**How to complete this task**
What's needed is the listing below, repeated word for word with no pictures.

**Dataset entries**

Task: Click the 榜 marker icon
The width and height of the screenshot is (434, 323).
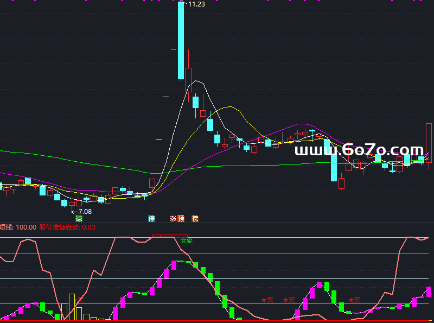Action: (x=195, y=219)
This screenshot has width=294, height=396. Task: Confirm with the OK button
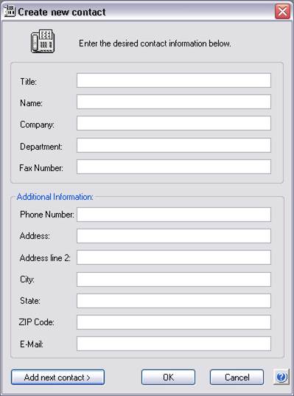click(x=168, y=378)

**Task output**
Task: Click the 榜 marker icon
The width and height of the screenshot is (434, 323).
Action: (x=195, y=219)
This screenshot has width=294, height=396. Task: Confirm with the OK button
click(x=168, y=378)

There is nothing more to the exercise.